Air Berlin: Gewerkschaften lehnen Gehaltsverzicht ab

Die Gewerkschaften haben verschnupft auf den angeblichen Wunsch des neuen Air-Berlins-Chefs Wolfgang Prock-Schauer reagiert, wonach alle Mitarbeiter auf fünf Prozent ihres Gehalts verzichten sollen. Die Börse aber mag den neuen Mann um so lieber.

Nach anderthalb Jahren Sanierungsstress bei Air Berlin scheint bei Mitarbeitervertretern eine Schmerzgrenze erreicht zu sein. Sie wollen das Tempo, das der Vorstand unter dem neuen Chef Wolfgang Prock-Schauer nochmal verschärft hat, offenbar so nicht mitgehen.

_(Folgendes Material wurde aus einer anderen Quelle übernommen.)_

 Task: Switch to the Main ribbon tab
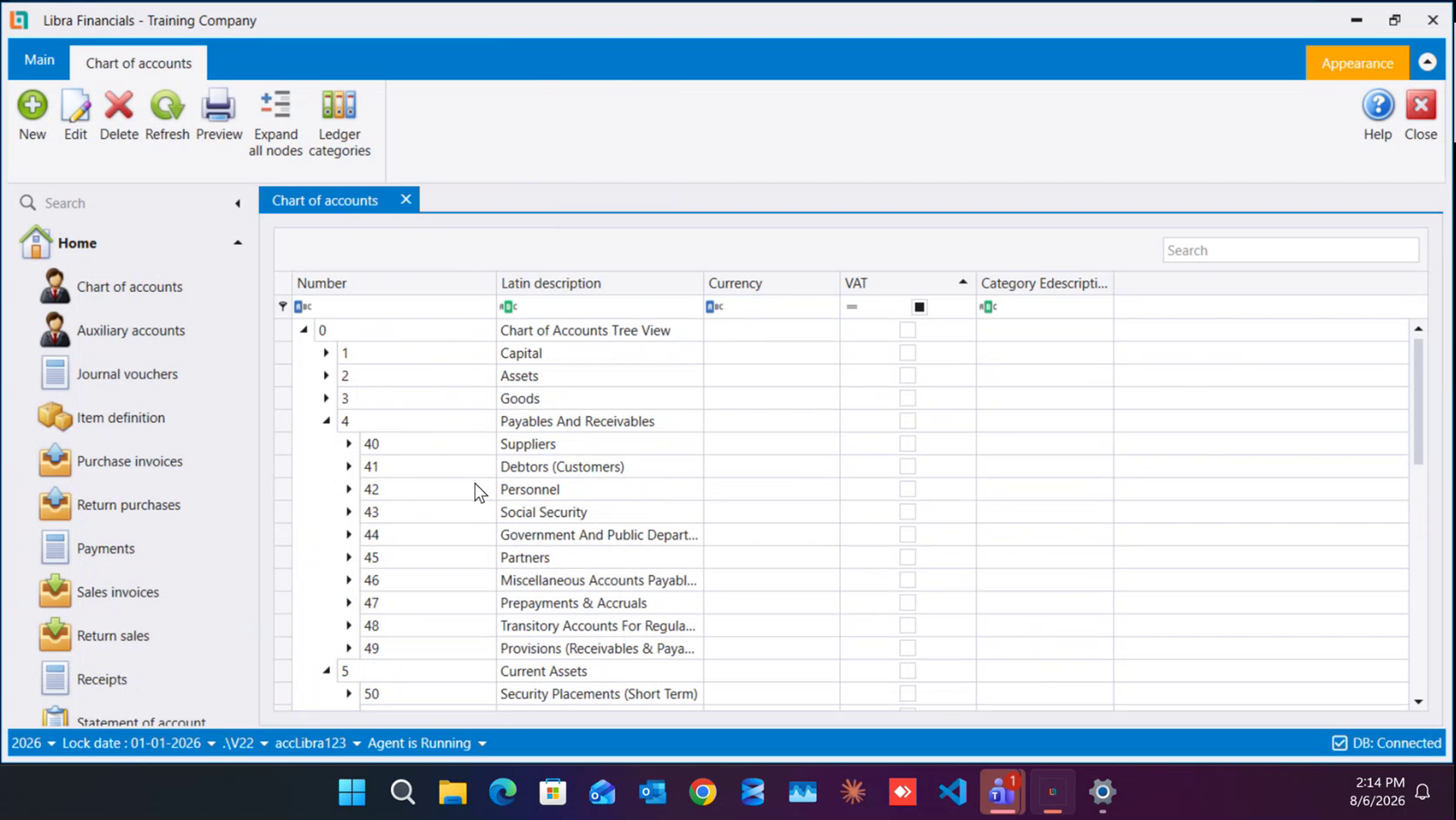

Prock-Schauer will von allen Tarifmitarbeitern fordern, dass diese zwei Jahre lang auf fünf Prozent ihres Gehaltes verzichten. Er selbst und seine vier operativ tätigen Vorstandskollegen würden auf zehn Prozent ihrer Bezüge verzichten, war am Wochenende in Zeitungen zu lesen. Vertreter von Gewerkschaften zeigten sich am Montag überrascht davon, dass sie bisher nicht direkt über derartige Pläne informiert worden sind. Air Berlin mochte der Vorschlag auch am Montag nicht kommentieren.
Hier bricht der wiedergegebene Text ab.